The leucine-rich repeat forms a structural horseshoe shape, which encourages protein-protein interactions. The most common translated isoform has a predicted molecular weight of 199.3 kdal. Compared to an average of human sequences, the internal composition is rich in Leucine, Glutamic Acid, and Lysine.

Domains and Motifs 
LRRIQ1 contains an IQ calmodulin-binding motif found in one isoform. The isoform contains three copies and serves as a binding site for Calmodulin or CaM-like proteins. The Leucine-Rich Repeat domain is found in three isoforms of LRRIQ1. LRRIQ1 contains 4 Leucine Rich Repeats (LRR).
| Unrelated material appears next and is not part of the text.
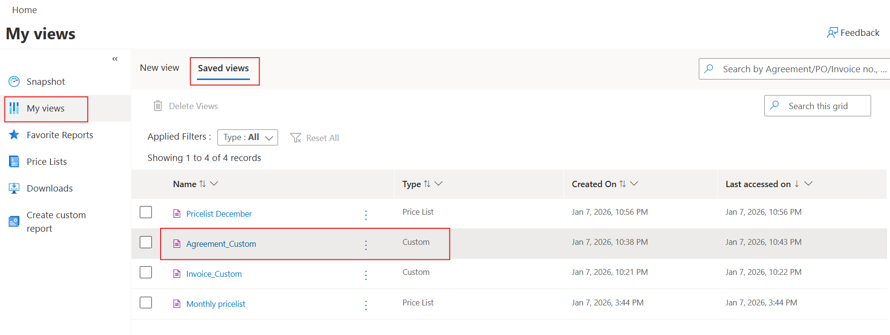This screenshot has height=335, width=890.
Task: Check the Pricelist December row checkbox
Action: (146, 212)
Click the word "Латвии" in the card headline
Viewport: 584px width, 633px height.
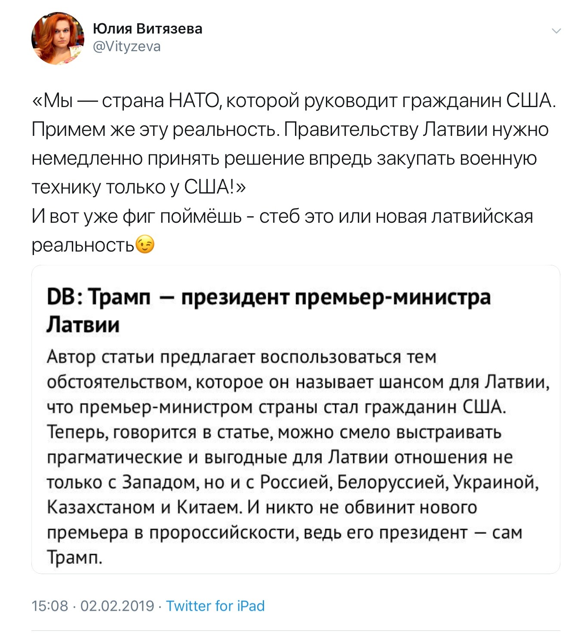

The LRR motif provides a structural frame work for the formation of protein-protein interactions, forming a coiled horseshoe shape.

Homology 
There are no known paralogs of LRRIQ1 detected in humans.

There are many orthologs of LRRIQ1. Orthologous LRRIQ1 is found in all metazoans. LRRIQ1 is not found in Plants, Bacteria, Archaea, Fungi, or protists. The most distant homolog is found in Drosophila melanogaster (estimated time of divergence 847 million years ago). The IQ-containing motif and Leucine-rich repeats domains are conserved in Drosophila.

Conservation 
The LRRIQ1 gene has been shown to be highly conserved. The gene has true orthologs throughout the taxa mammal and is found in all Metazoans. The time of divergence versus the corrected % divergence (m) was plotted with samples from human, gorilla, domesticate cat, bison, orca whale, Arabian camel, domestic horse, African Bush Elephant, Bald Eagle, Adelie Penguin, Japanese Gecko, Carolina Anole, and Western Clawed Frog. To make slopes for Fibrinogen (considered a comparatively rapidly evolving protein) and Cytochrome C (comparatively slower), Xenopus tropical, Xenopus laevis, Takifugu rubripes, and Bos Taurus were utilized for comparison.

Expression 
LRRIQ1 is lowly expressed (0.6 times the average gene) in lung, testis, epithelial tissue, pooled germ cell tumors, brain tissues, embryonic tissues, and adipose tissues.

Interacting Proteins 
The presence of the Leucine-Rich Repeat motif provides structural framework for protein-protein interactions. HES4 is the only identified protein that interacts with LRRIQ1.

HES4, is a transcription factor found in humans. The protein binds DNA on N-box motifs.

Clinical significance 
To date, the clinical significance of this gene is not known.